If you have watched the old film made by Dr. Bradley and then gone to a recent Fox Trotter show, you may have noticed that the gait "everyone" does when called on for a fox trot is not quite the same as that used by horses in the show ring over 20 years ago. The "modern" gait is faster, appears to bounce the riders up and down, and just doesn't seem to have a lot in common with the gait done by Rebel Lad or that of Pride of Princess, let alone that of Danney Joe W. What is going on here? Is the gait "evolving", or are any horses these days doing a "true" fox trot gait?

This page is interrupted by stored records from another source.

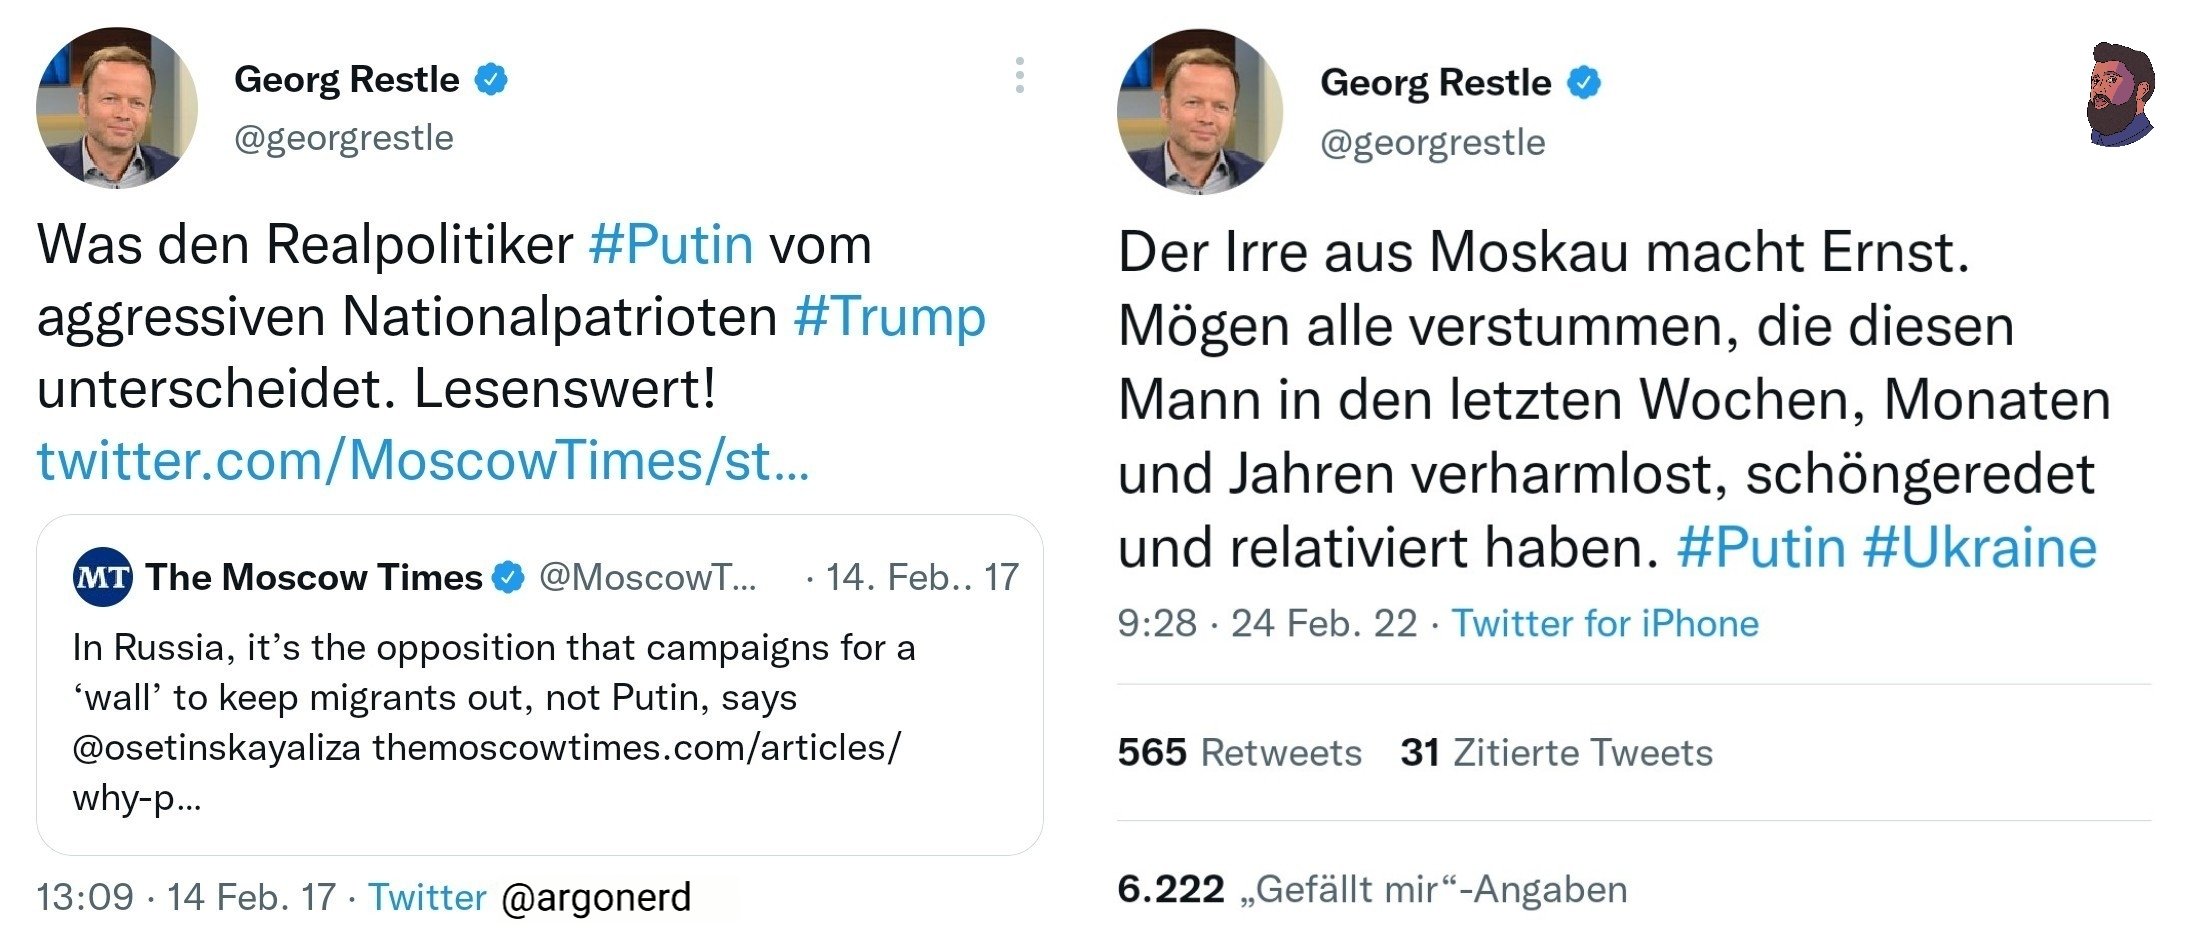This screenshot has width=2189, height=933.
Task: View the 31 Zitierte Tweets list
Action: coord(1556,752)
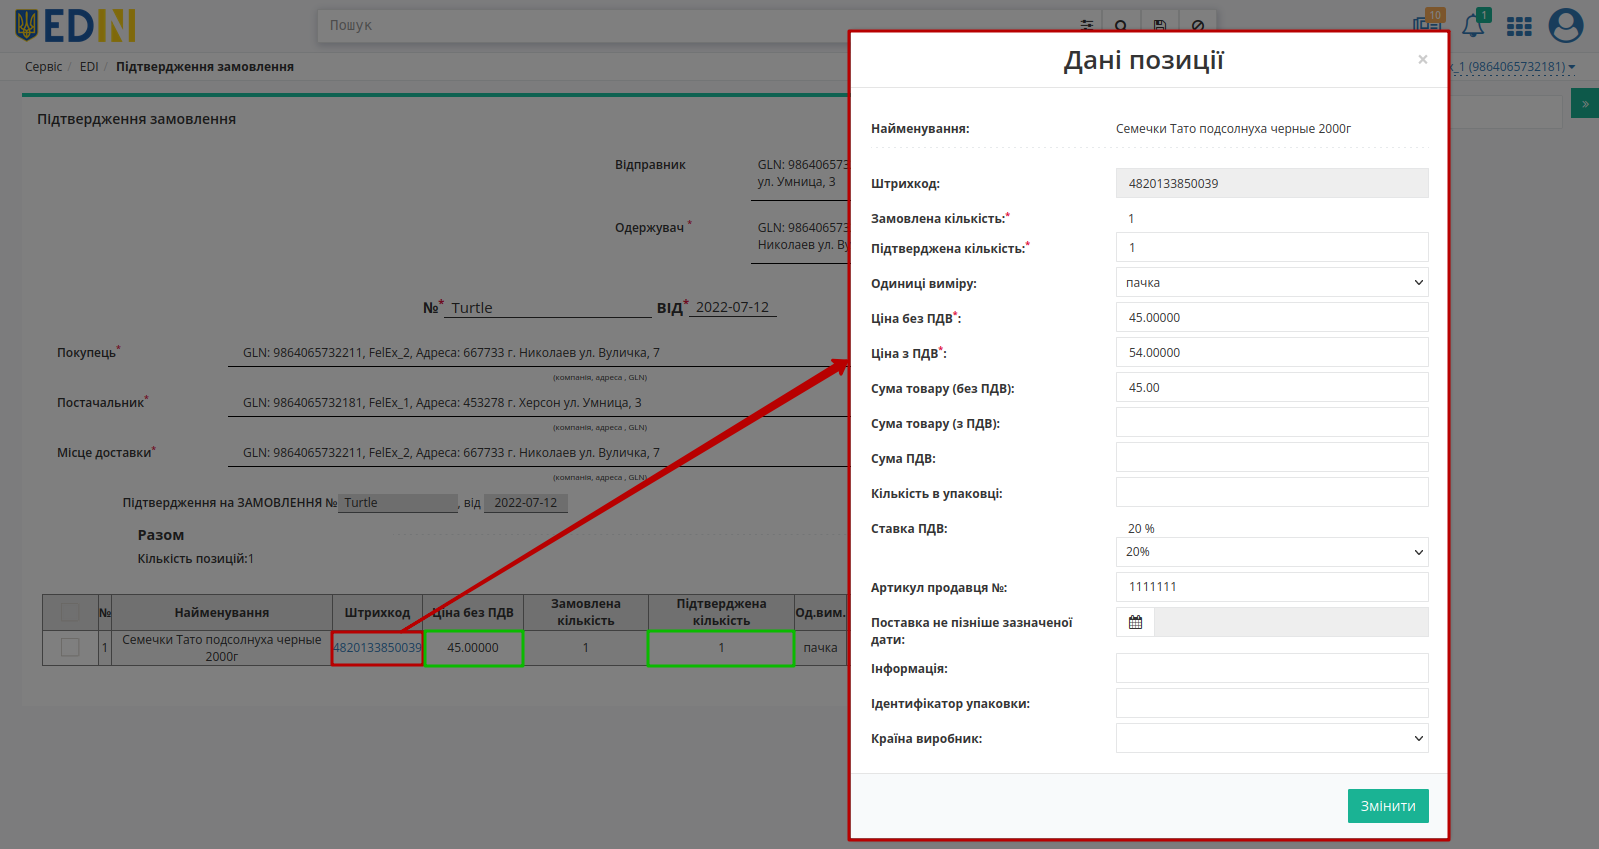Screen dimensions: 1599x849
Task: Open the apps grid menu icon
Action: pyautogui.click(x=1519, y=26)
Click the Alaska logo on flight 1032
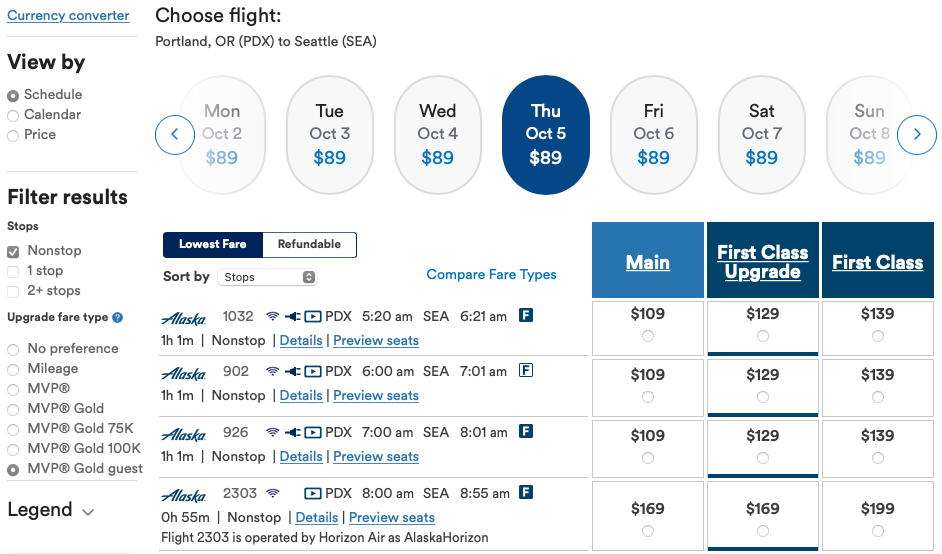This screenshot has width=942, height=554. (x=184, y=318)
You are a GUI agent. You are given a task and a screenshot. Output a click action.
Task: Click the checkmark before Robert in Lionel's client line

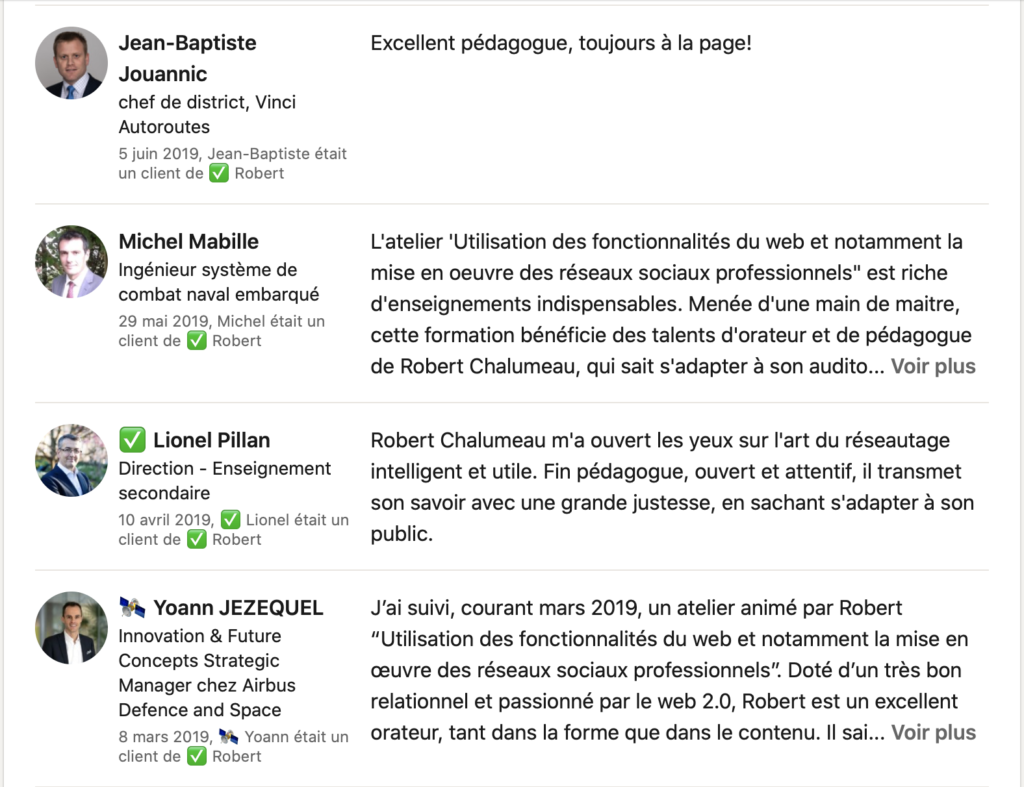point(197,539)
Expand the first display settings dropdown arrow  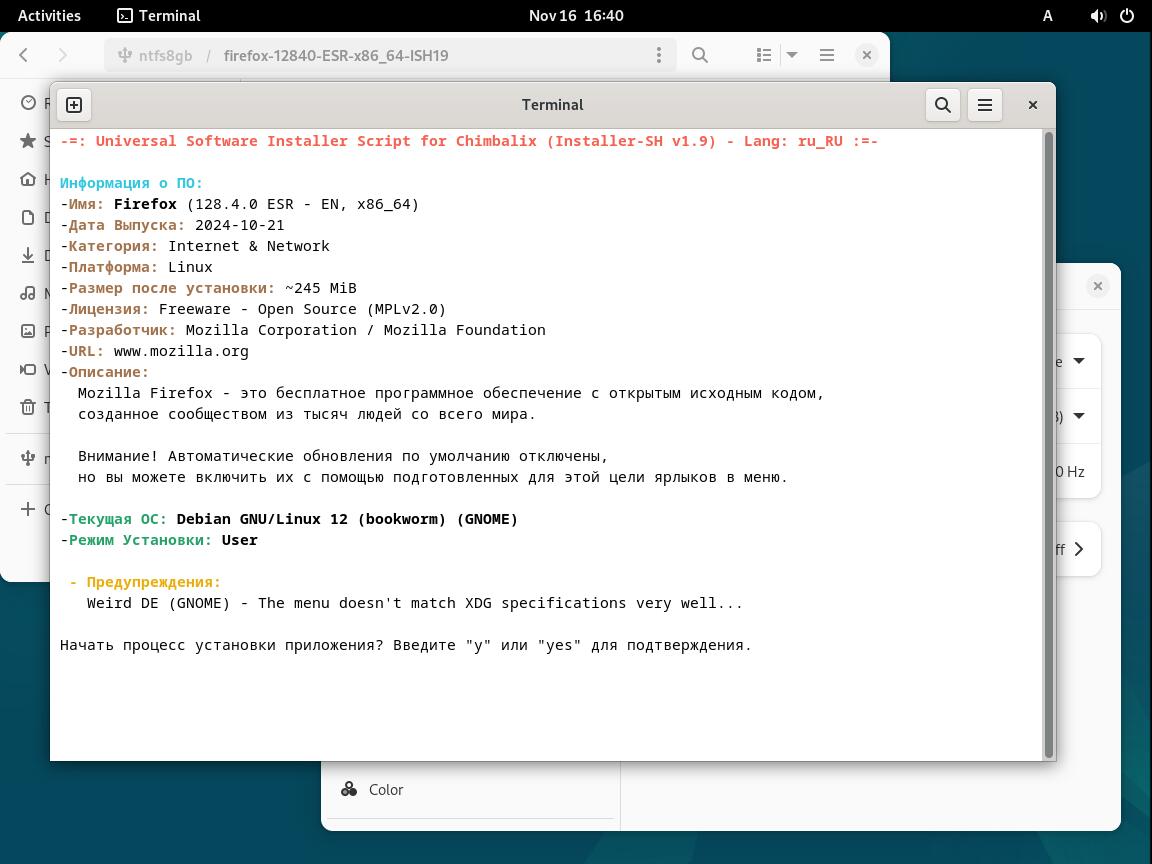click(x=1079, y=361)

The fox trot, like any other gait, is defined by its footfall sequence, support sequence, timing, and the way weight is shifted from foot to foot, both front to back and between transverse pairs of legs (right front to left front). Since much of this mechanical part of the gait is hard to see, we have been given vague definitions such as "walking in the front, trotting in back" and the old, perhaps outmoded, "caps his tracks" to go by when looking at the fox trot. Often the "frosting" on the gait head nod, tail bob, reach, stride, speed is used to define it, despite the fact that all of these things can be seen in other gaits. In addition, the definition of the gait approved by the Association and worked out by Dr. Rooney from film of show Fox Trotters sets the definition of a gait that is a far cry from what the old timers had in mind when they said the fox trot was "easy on the horse and easy on the man."

So what is a true fox trot? If you look at the footfall, support, timing, and weight shift used in several versions of the gait you can see how the gait has changed over the last few years, and perhaps decide for yourself which version of the gait is best.

FOOTFALL SEQUENCE:

The footfall sequence of the fox trot is the same as that of the walk. Starting with the set down of the right hind, it is: right hind, right front, left hind, left front. This sequence has not changed with the evolution of the gait.

SUPPORT SEQUENCE:

Old style fox trot: The support of the older style fox trot, that done at speeds from 6 to 8 mph, is similar to that of the walk. It is, starting with the moment the right hind hits the ground and completing the sequence when that foot came off the ground, a continuing series of 9 support phases:

1. right hind on ground, left front on ground, left hind rising, touching ground with toe;
2. right hind on ground, left front on ground, left hind rising clear of ground;
3. right hind, left front on ground, right front touching toe;
4. right hind, both front solidly on ground;
5. right hind, right front on ground, left front rising;
6. right hind, right front on ground, left front clear of ground, left hind touching with toe;
7. right hind, left hind, right front on ground.
8. right hind rising from ground, toe touching, left hind on ground, right front on ground
9. left hind on ground, right front on ground.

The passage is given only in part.